▸ Petunjuk Tugas
a) Sebutkan semua syarat puasa menurut ulama Syafi'iyah yang tercantum dalam kutipan tentang puasa.
b) Ringkas paragraf dalam kutipan tentang puasa yang diawali "Puasa fardhu atau puasa di bulan Ramadan" tanpa menghilangkan fakta pokoknya.
c) Ulangi kata demi kata bagian kutipan tentang puasa, mulai dari "Jenis-jenis Puasa Sunat" sampai dengan "hinggalah 8 haribulan.".

Menurut ulama Malikiyah ada 4:
a. Niat
b. Suci dari haid dan nifas
c. Islam
d. Pada waktunya dan juga disyaratkan orang yang berpuasa berakal.

Menurut ulama Syafi'iyah ada 4:
a. Islam
b. Berakal
c. Suci dari haid dan nifas sepanjang hari
d. Dilaksanakan pada waktunya.
(Sedangkan "niat", menurut Syafi'iyah, dimasukkan ke rukun puasa).

Menurut ulama Hambaliyah ada 3:
a. Islam
b. Niat
c. Suci dari haid dan nifas


H. Jenis – Jenis Puasa
1. Puasa wajib
Puasa fardhu atau puasa di bulan Ramadan telah diwajibkan ke atas setiap mukallaf yang berakil baligh serta telah memenuhi syaratnya. Bagi kanak-kanak yang belum akil baligh, mereka ini tidak diwajibkan berpuasa tetapi ibu bapa haruslah melatih mereka untuk berpuasa sebagai latihan. Sesiapa yang mengingkari akan kewajipan berpuasa ini maka mereka dihukum murtad.
2. Puasa sunat
Puasa sunat ialah puasa yang dikerjakan kerana semata-mata untuk mengharapkan akan keampunan, keredhaan, balasan kebaikan dan mendekatkan diri kepada Allah. Puasa sunat boleh dikerjakan pada bila-bila masa yang diingini jika seseorang itu merasa ia berkemampuan untuk melaksanakannya kecuali pada hari-hari yang telah diharamkan dan pada hari-hari yang makruh berpuasa.
Jenis-jenis Puasa Sunat
1) Puasa sunat di bulan Syawal. Puasa dalam bulan ini tidak semestinya berturut-turut iaitu selepas hari raya pertama, ia boleh dikerjakan pada bila-bila masa asalkan masih dalam bulan Syawal.
2) Puasa sunat di bulan Zulhijjah bermula pada tanggal 1 haribulan hinggalah 8 haribulan.
3) Puasa sunat pada tanggal 9 Zulhijjah ( hari Arafah ).

▸ Cuplikan Data
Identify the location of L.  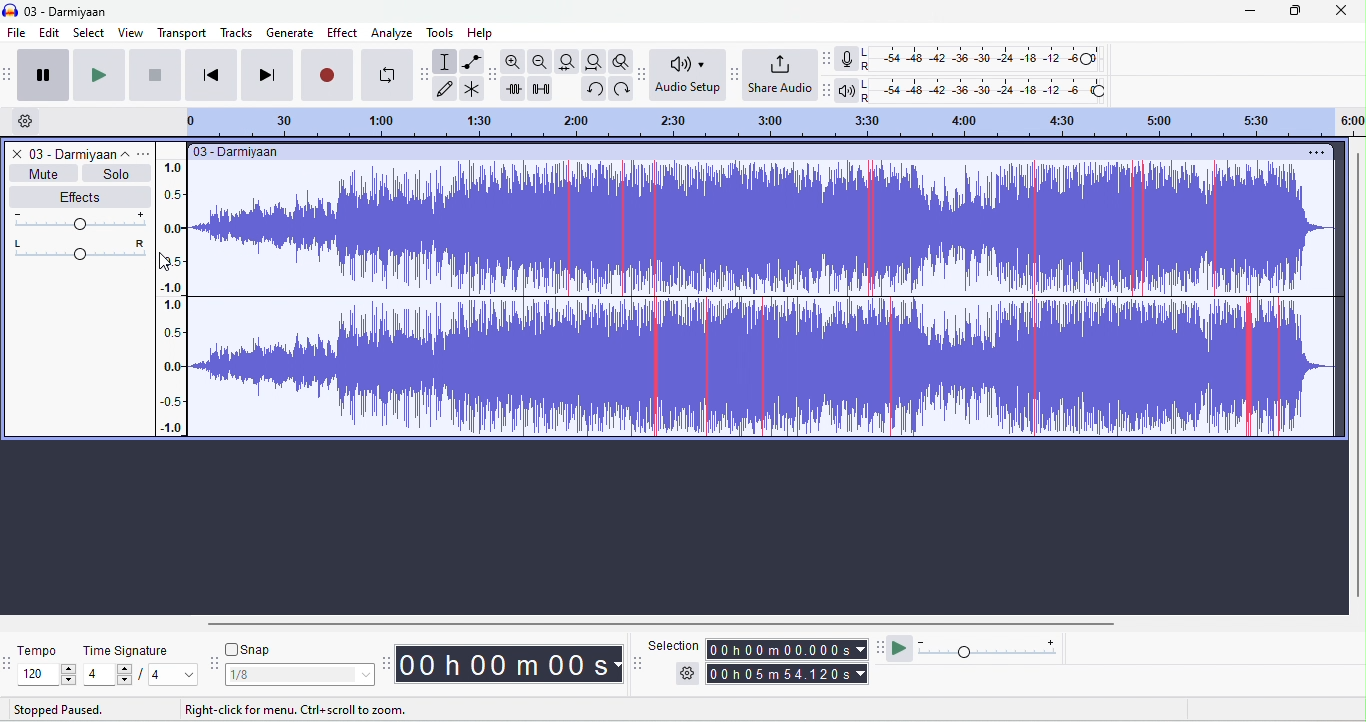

▸ Jawaban
a)
- Islam
- Berakal
- Suci dari haid dan nifas sepanjang hari
- Dilaksanakan pada waktunya

b) Puasa Ramadan wajib bagi setiap mukallaf yang sudah akil balig dan memenuhi syaratnya. Anak-anak yang belum balig tidak wajib berpuasa, tetapi orang tua perlu melatih mereka berpuasa. Siapa pun yang mengingkari kewajiban ini dihukumi murtad.

c)
Jenis-jenis Puasa Sunat
1) Puasa sunat di bulan Syawal. Puasa dalam bulan ini tidak semestinya berturut-turut iaitu selepas hari raya pertama, ia boleh dikerjakan pada bila-bila masa asalkan masih dalam bulan Syawal.
2) Puasa sunat di bulan Zulhijjah bermula pada tanggal 1 haribulan hinggalah 8 haribulan.